Electronic – Need a method for synchronization of galvanically separated microcontrollers

adcdata acquisitionstm32synchronization

I would like to get some ideas for my problem. I have a HW which has a main processing unit (Beaglebone, host controller) which is connected to four galvanically seperated STM32 microcontrollers. All of the STM32 microcontrollers are doing analog measurement with the same sampling frequency (100ksps). The STM32 mcus are doing the acquisition and the Beaglebone collects the data over SPI and evaluates it. The acqusition is started on all of the microcontrollers almost the same time. I would like to run the measurements over multiple hours. All STM32 has a 16MHz external crystal for clock source, with PLL the core is running at 100MHz. But because the crystals have tolerance the sample points will be shifted between the stm32 microcontrollers. After some minutes the differences are significant. It would be nice if the delay between the microcontrollers would be between +-10us – 100us.

The acquisition is continuous. I do not want to miss any samples.

Question 1: is there a method to do sampling correction/syncronization between the microcontrollers? Can you suggest a literature in this topic?

Question 2: if hardware redesign is possible, currently I am thinking in software solution, how can I put syncronization between the seperated microcontrollers?

what if the main processing unit measures somehow the delay between the microcontrolers. Then it sends a number to each of the microcontroller about how much is the difference referenced to an ideal frequency (sampling frequency or the operation frequency of the host). And then each microcontroller would change the sampling frequency a bit (100.1ksps or 99.9ksps). Something like this is in my mind. Can this work? Did anyone do something before?
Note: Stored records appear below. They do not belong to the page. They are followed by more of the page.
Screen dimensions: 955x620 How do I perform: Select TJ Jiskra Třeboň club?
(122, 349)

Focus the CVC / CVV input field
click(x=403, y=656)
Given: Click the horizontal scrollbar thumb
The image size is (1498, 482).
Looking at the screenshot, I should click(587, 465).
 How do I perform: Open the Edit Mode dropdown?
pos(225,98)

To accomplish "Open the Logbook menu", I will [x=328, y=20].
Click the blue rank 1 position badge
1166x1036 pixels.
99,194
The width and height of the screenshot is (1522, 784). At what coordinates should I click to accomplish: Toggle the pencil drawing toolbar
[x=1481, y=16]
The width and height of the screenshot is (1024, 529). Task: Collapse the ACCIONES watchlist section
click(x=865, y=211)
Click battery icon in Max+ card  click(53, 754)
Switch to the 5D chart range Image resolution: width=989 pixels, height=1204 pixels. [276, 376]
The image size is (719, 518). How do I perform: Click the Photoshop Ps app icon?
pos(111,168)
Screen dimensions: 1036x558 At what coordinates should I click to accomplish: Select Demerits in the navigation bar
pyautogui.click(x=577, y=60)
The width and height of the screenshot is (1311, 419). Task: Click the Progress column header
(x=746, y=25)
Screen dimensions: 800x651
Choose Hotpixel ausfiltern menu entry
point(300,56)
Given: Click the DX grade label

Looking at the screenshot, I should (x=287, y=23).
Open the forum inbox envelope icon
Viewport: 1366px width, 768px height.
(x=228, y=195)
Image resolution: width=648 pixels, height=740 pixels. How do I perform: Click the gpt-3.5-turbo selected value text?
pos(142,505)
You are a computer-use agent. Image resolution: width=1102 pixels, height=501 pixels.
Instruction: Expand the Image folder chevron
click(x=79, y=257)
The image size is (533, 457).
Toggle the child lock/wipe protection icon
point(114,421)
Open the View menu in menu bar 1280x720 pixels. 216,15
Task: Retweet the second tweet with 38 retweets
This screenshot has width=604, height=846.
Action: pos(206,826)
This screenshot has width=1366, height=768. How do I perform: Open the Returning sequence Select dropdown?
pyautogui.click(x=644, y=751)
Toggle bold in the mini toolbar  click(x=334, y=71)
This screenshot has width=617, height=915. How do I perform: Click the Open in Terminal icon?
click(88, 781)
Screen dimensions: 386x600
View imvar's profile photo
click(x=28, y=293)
Every comment are welcomed!

Best Answer

Both of these work on the idea that there is at least some delay in the sample loop of the slaves, which could be adjusted to make the slowest slave catch up with the fastest. That is, that there's a software timer which triggers an individual capture of the ADC.

Pure software You could read about the Network Time Protocol, and borrow/adapt as much of it as you thought necessary. At base, a master sends out time signals and the slaves calibrate themselves by a (software) phase-locked loop. With dedicated microprocessors and SPI communications, those mechanisms should get your your accuracy.

Explanation of NTP mechanisms Documentation, Presentation. NTP has quite a number of modes. The ones which might have mechanisms you can borrow are making the control host a fake reference clock (deemed to be correct) and having the slaves work like broadcast clients (even if they are receiving the messages one at a time). The main thing to read about is the clock discipline algorithm, which explains how the client gets its clock in sync with the master.

I'd consider using one of the STM32s as a clock master, and the host controller gets a nominal time from that, rather than using the host controller's clock. This is because we're not trying to sync the slaves to the real time, we're trying to remove time skew from the multiple samples. (As far as I've understood your goal.)

If you find you want to do it according to standards, NTP is defined as an internet RFC 5905, though you might want to also read the earlier versions which are a bit simpler. You might also want to look at PTP (precision time protocol), which is an IEEE standard IEEE Std 1588-2002. It's much more accurate, also much more complex, and much more expensive!

At the higher end of your resolution (0.1 ms), it should be entirely possible to simply get the host to tell each slave periodically "the time is X ns", and leave them to sample on X % 10000 = 0. All the jitter will be in the host controller. Assuming Linux kernel, you'll need to read clock_gettime(3) and pay attention to CLOCK_MONOTONIC or perhaps CLOCK_MONOTONIC_RAW settings.) The only thing to fret about is how to deal with a slave smooths the changing of its clock so it doesn't miss any sampling: I'd guess you can just sample "right now" if you have to jump. It depends on how much spare time the slaves have between samples.

Hardware If you can afford a wire and an input on the slaves (and the additional isolation), run an extra wire to tell all the slaves to sample. If that generates interrupts on the slaves, they will be about as synced as it's possible to get in software, and could be much better than your target. The optimal syncrhonisation (given in Jeroen3's answer), is to trigger the ADC capture directly from an IO pin.